Although merger situations differ in important ways, the challenge of putting purpose before organisational loyalty is the same. Even with certainty that a merger will ensure effective and continuing impact, the challenge is to agree to handover the organisation’s activities (and all of its assets and capabilities), and this often involves difficult decisions. It is not helpful that these are often required in times of financial distress. I found these astonishingly difficult decisions to make – experiencing this first-hand at the beginning of the crisis when the pioneering and valiant social enterprise of which I had only recently become a director was plunged into serious difficulties and forced to merge or wind-up. The bright flame that had been lovingly stoked was extinguished as the company was subsumed: its identity was lost and its strategic future was taken out of our hands. It was a difficult decision – a head over heart decision and one that felt contrary to instinct, even as a relative newcomer.

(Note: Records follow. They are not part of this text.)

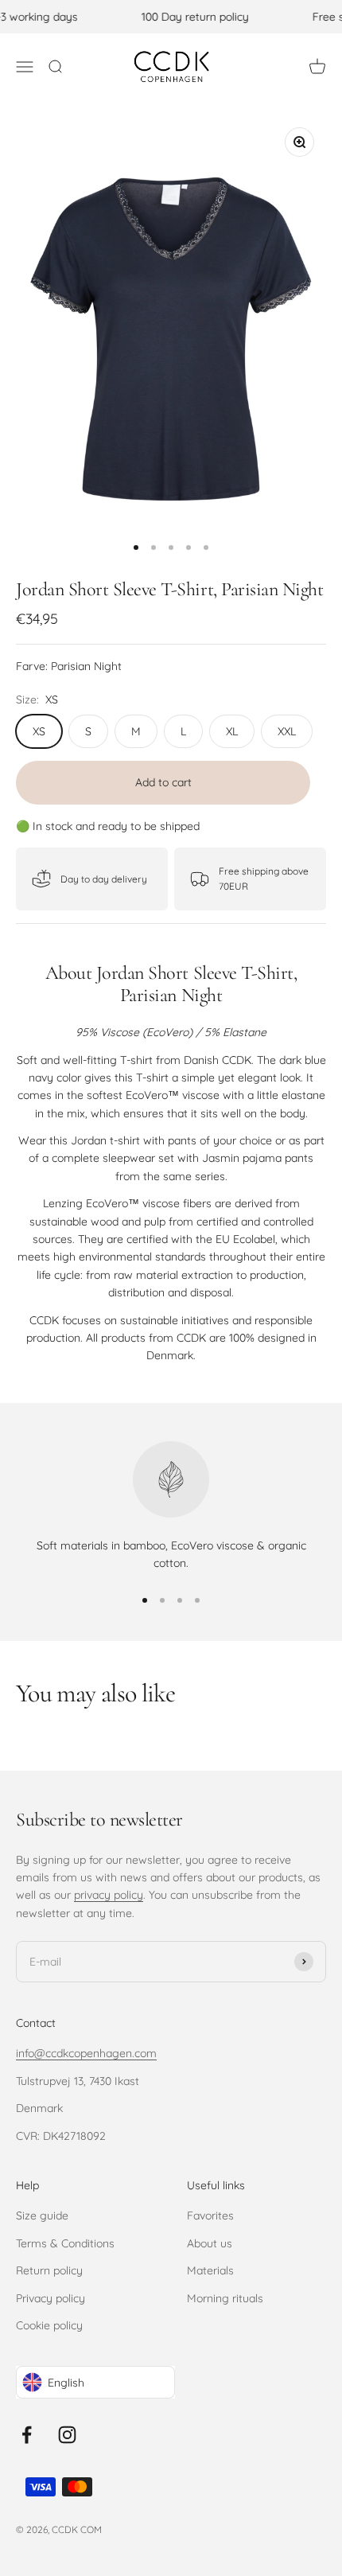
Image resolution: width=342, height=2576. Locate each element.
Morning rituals (225, 2298)
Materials (210, 2270)
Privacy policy (50, 2298)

Although the human element brought by the board is so important to the organisation’s success, the board is charged with taking a dispassionate and strategic decision for the public benefit in the face of collaboration. And arguably there is an obligation to consider merger and collaboration as part of its ordinary strategic approach to advancing its purposes, rather than simply as a last resort in financial distress. Bigger is not always better and small or very local can be exactly what is needed to deliver impact in the best way, but without expending resources unnecessarily, we should draw on the spirit of community and alliance in this otherwise separated and restricted society. A putting together of heads, a pooling of resources and a gathering together of forces may be the best way to stabilise, revitalise or step up the organisation’s impact. A healthy curiosity for potential opportunities and mission hygiene will hopefully go a long way.
It is instinctive to nurture togetherness at a time when we are distanced in so many ways, but the challenge is to continue to do so when the pandemic abates.